Discrimination Against Vulnerable Patients Is Nothing New


BIOtech Now
Andrew Segerman

Transformative therapies are advancing like never before, and a new class of medicines are changing the way we treat the world’s most devastating and debilitating diseases. Yet while innovative biopharmaceutical companies are doing their part in developing lifesaving products for patients, discriminatory insurance barriers are often standing in the way.

Insurance Discrimination Is A Growing Problem

Since May, when a breakthrough gene therapy to treat spinal muscular atrophy (SMA) was approved by the Food and Drug Administration (FDA), patients have struggled to obtain the treatment as a result of unfair insurance practices.

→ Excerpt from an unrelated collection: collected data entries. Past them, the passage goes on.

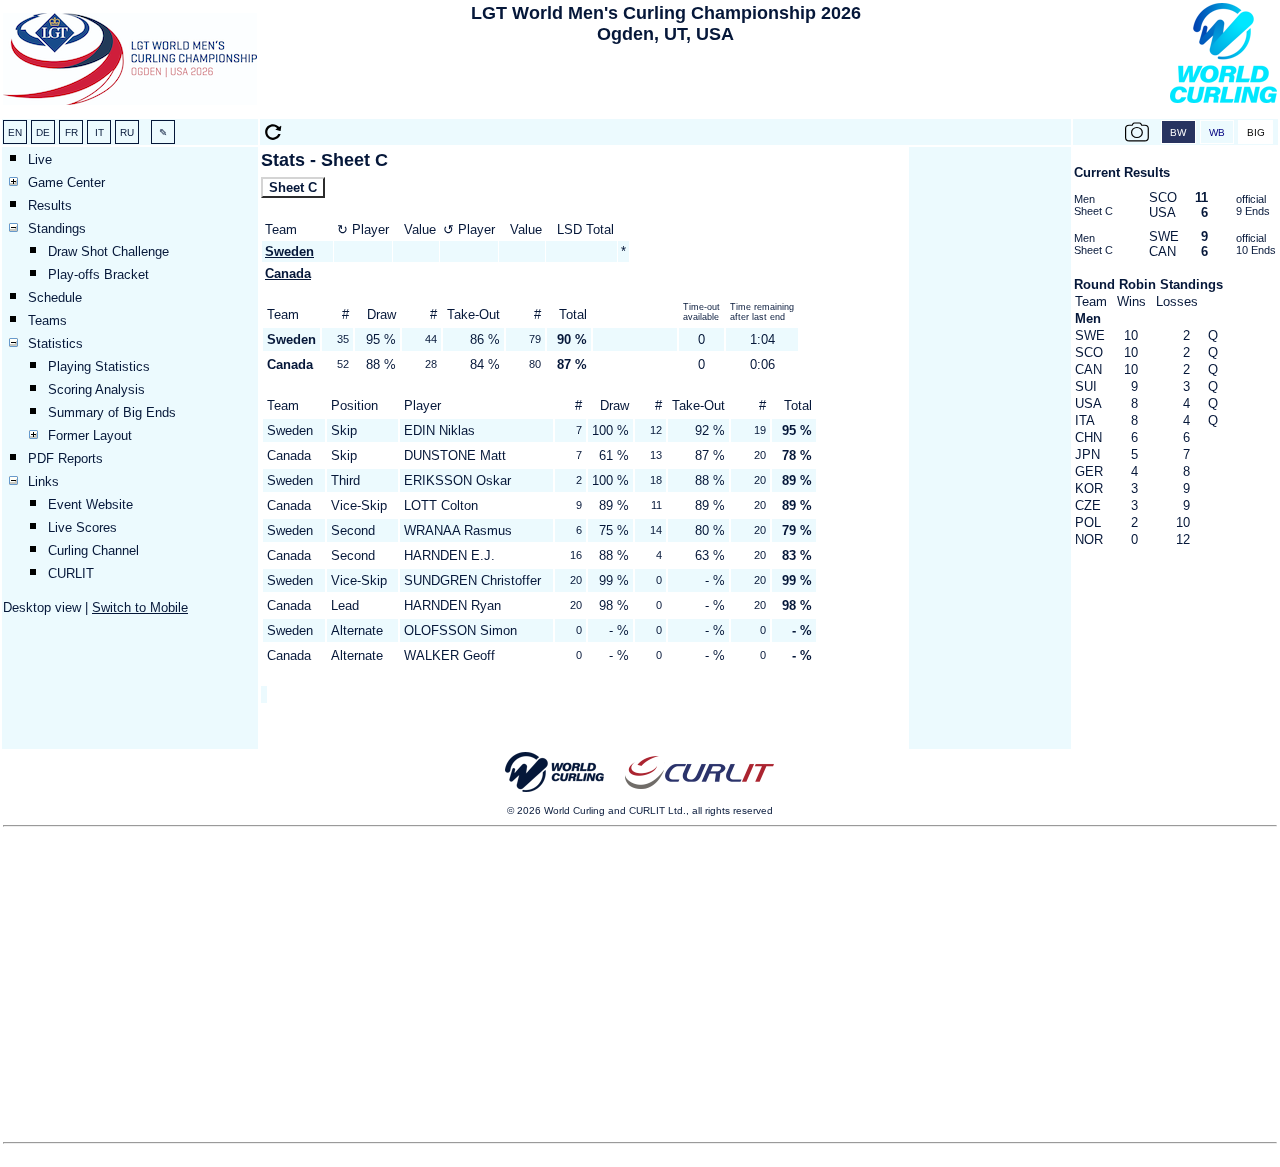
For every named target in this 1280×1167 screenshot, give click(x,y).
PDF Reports (65, 458)
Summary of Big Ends (112, 412)
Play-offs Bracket (98, 274)
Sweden (289, 251)
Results (50, 205)
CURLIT (71, 573)
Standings (57, 228)
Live (40, 159)
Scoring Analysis (96, 389)
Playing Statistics (99, 366)
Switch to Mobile (140, 607)
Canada (288, 273)
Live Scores (82, 527)
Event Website (90, 504)
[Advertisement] (666, 86)
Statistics (55, 343)
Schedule (55, 297)
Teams (47, 320)
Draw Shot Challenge (108, 251)
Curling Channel (93, 550)
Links (43, 481)
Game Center (66, 182)
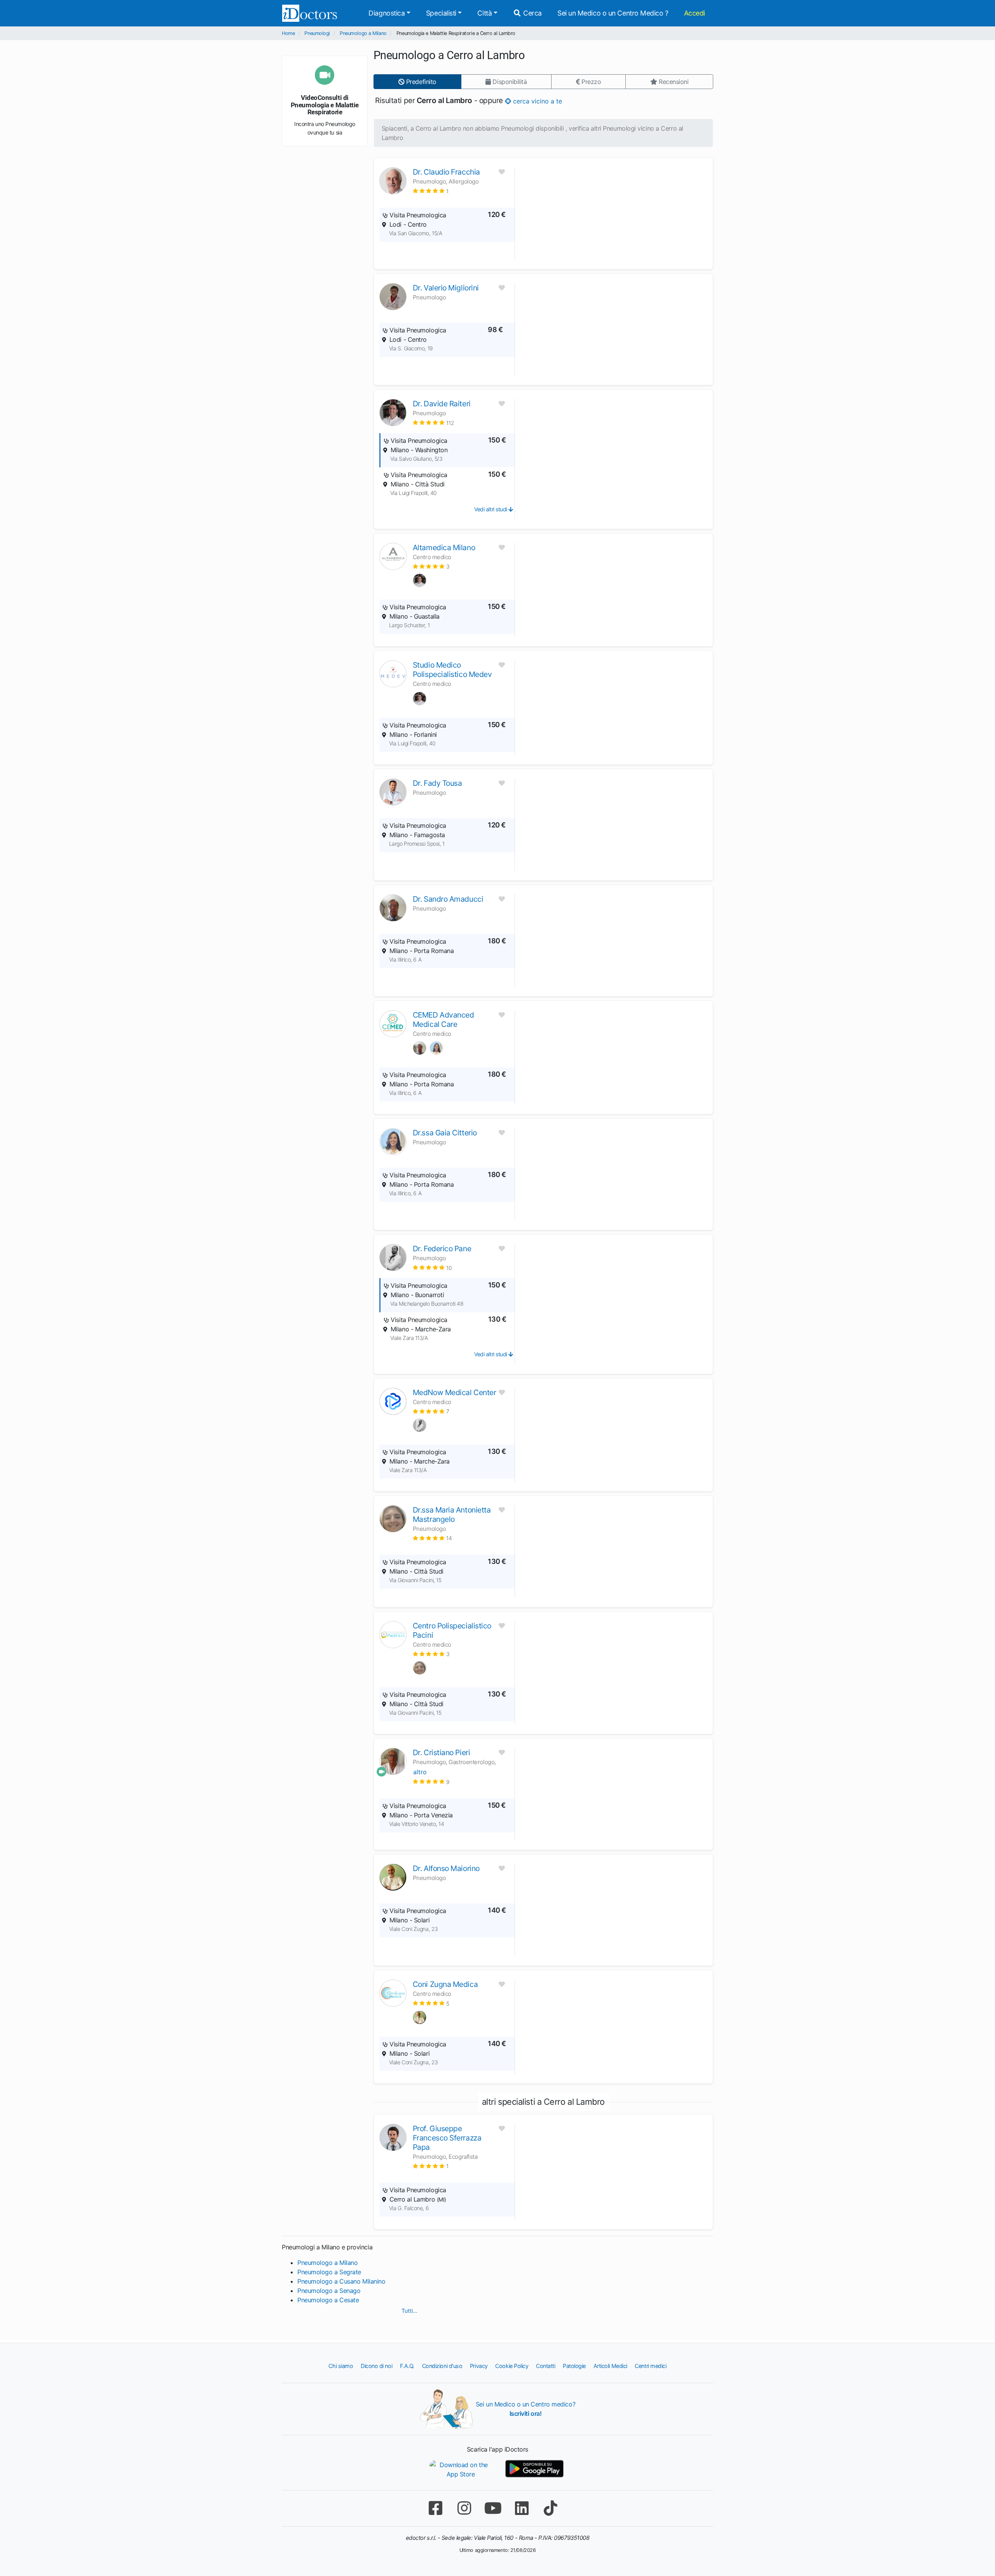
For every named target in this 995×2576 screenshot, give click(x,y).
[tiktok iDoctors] (550, 2508)
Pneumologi (317, 33)
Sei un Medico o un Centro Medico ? (613, 13)
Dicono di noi (376, 2366)
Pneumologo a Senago (328, 2290)
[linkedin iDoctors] (521, 2508)
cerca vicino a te (536, 101)
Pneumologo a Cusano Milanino (341, 2281)
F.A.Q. (407, 2366)
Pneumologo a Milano (363, 33)
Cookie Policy (511, 2366)
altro (420, 1772)
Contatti (545, 2366)
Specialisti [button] (441, 13)
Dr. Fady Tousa (437, 783)
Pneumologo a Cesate (328, 2300)
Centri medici (650, 2366)
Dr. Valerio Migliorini (446, 287)
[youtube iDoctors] (493, 2508)
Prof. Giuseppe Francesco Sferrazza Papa (447, 2138)
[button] (431, 190)
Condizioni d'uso (442, 2366)
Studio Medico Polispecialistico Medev (452, 669)
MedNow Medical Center (454, 1392)
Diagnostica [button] (386, 13)
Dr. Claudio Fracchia (446, 172)
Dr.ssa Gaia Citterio (445, 1132)
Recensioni (672, 82)
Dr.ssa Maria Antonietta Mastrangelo (452, 1514)
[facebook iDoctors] (435, 2508)
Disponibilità (509, 82)
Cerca (532, 13)
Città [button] (484, 13)
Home (288, 33)
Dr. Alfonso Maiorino (446, 1868)
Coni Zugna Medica (445, 1984)
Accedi (694, 13)
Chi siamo (340, 2366)
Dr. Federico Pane (442, 1248)
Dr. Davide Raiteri (442, 403)
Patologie (574, 2366)
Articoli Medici (610, 2366)
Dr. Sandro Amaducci (448, 899)
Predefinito (420, 82)
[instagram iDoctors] (464, 2508)
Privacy (479, 2366)
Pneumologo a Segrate (329, 2272)
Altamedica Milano (444, 547)
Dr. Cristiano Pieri (441, 1752)
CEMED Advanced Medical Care (443, 1019)
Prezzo (590, 82)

“[S]ome patients can’t access SMA treatment … based on age, severity of their disease,” The Wall Street Journal noted.

While the FDA approved the treatment for children with all forms of the disease under the age of two, several insurance companies have decided that “children with less severe forms” may not qualify, The Washington Post added.

A family longing for a medicine to help their son suffering from this devastating disease called the denial of the treatment by their insurer “sad and frustrating and angering,” according to Business Insider.

The truth is, insurers have a history of discriminating against patients – particularly those with diseases like hepatitis C and HIV. For context, BIO’s new whiteboard videos help illustrate how insurance plans increasingly discriminate against patients who need access to expensive medicines, including America’s vulnerable seniors.

ICER’s Influence Continues to Grow

In a piece for the Tennessean, Sue Peschin, president and CEO of the Alliance for Aging Research, points out that insurance providers are increasingly relying on guidance from the Institute for Clinical and Economic Review (ICER). ICER issues reports about what medications “are and are not worthy” of being covered by insurance based on arbitrary and unscientific methodology.

“ICER’s controversial methodology serves as the basis for perverse incentives. Payers are using ICER reports to deny coverage or preferred formulary placement when the reasoning behind those decisions cannot even be replicated,” Peschin explains.

The Alliance to Protect Medical Innovation (APMI) confirms that over the years, ICER’s voice has become more prominent despite warnings about access restrictions from patient advocate groups, physicians, and organizations representing individuals with disabilities.

Middlemen Game the System

It’s also important to consider the role pharmacy benefit managers (PBMs) play in determining which patients have access to which medications – and how much they will pay out of pocket for them. However, as we have learned, their allegiance is to the health insurers who hire (or own them), not patients in need of financial relief at the pharmacy counter.

Ted Okon, executive director of the Community Oncology Alliance, commented on their deceptive business model in a recent op-ed for Morning Consult:

“[PBMs] skim enormous profits from prescriptions through secret rebates, obscure fees and other slimy tactics. In oncology … it is standard business practice for PBMs to slow-walk critically needed patient prescriptions or deny them altogether, tangling up what is supposed to be a simple process into a breathtaking, and possibly fatal, bureaucratic morass.”

This behavior is all too common for PBMs who have been caught gaming the system before. Unfortunately for them, policymakers are taking notice.

As breakthrough medicines continue to enter the market, patients and society stand to benefit greatly – but only if insurers are willing to acknowledge the value they provide and ensure individuals can access the medicines they need, when they need them.